Limits. It’s a word that is antithetical to our culture and times. On the right there is the notion of a world that is a vast frontier to be made in our image, for our comfort, for our adventures. Any notion of limit is likely an artificial construct of some pointy headed bureaucrat. On the left there is a notion of abundance, where the planet has more than enough for everyone. It’s not that there is a limit to what we might have, only that greed by some prevents abundance for all.
But isn’t creation telling us that whether the pie is equally sliced or divided up between 90% for the 1 percent and 10% for the rest of us or that the pie is for those who work the hardest and play by the rules that there simply isn’t enough of it to go around unless we limit how much we want? I grow weary of conversations about climate change, the economy or poverty that does not include some idea of limits.
As a person who believes in God I also think there are limits to the choices we make. I think we are fitted for some choices better than others. As my Doctrinal Studies professor used to say, “Some feel we have been given freedom from others while still more believe we have been given freedom for others.” The idea of our liberal age, that freedom is our great gift implies that the outcome of this freedom is of our own weighting. I would argue that the freedom implies a differentness on behalf of those who wish to heal, love, mend and not a freedom of outcomes, where we determine the moral imperative of our action.
I am a firm believer that there is a vast variety of gifts and beliefs that each of us can choose from to be the best we are. I believe in 1 Corinthians 12 that each of us is given different gifts to fulfill our own vocation, to be disciples in the way God made us. But I also believe in 1 Corinthians 13 that the purpose of these different gifts and ministries is love. And love is not a feeling as much as it is an expression of holy community, that when we love we make real in community what God has always intended; enough room for everyone, enough food for everyone and a Spirit of joy that brings us to a moment of everlasting love.

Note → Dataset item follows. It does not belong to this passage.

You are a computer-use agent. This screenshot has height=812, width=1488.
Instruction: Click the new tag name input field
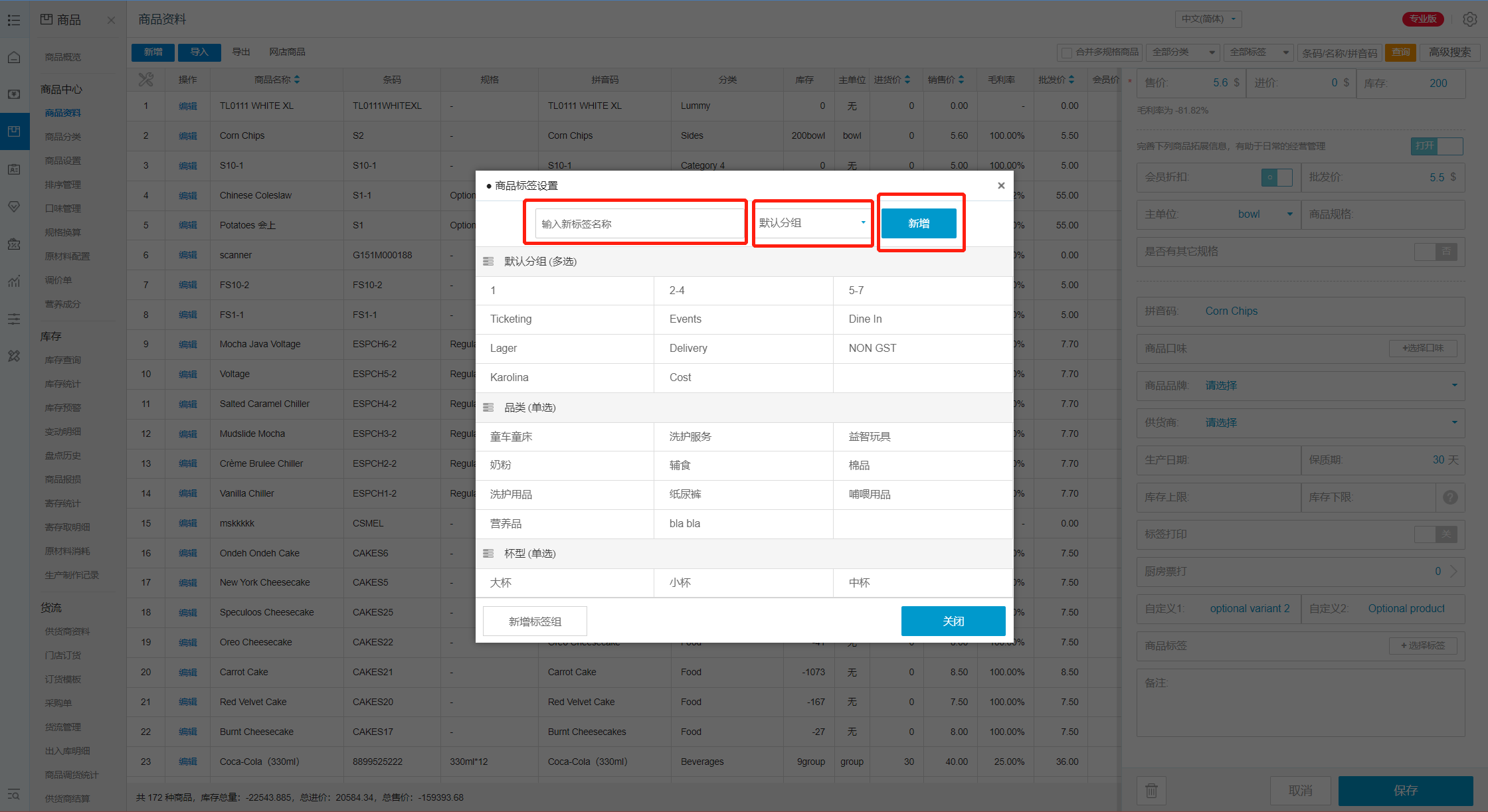[639, 224]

But I do not believe we can get to those moments without limits. When I sit and pray over the choices of time, places to be, energy to be shared, and resources to be given, I start with the assumption that a) there is a larger purpose to this task and b) there are limits to what I can give so I will need to prioritize. What is most important? What can I bring to that challenge? What joy will come from my limited offering?
Sorting through all parts of my life, lifting up that which I can share, finding the place to share it and being the best steward I can be with what I have been given are all necessary and uplifting assignments. While there may be no limit to God’s love there are limits on my human body and spirit that I need to take account of if I am going to be an effective and sustained disciple.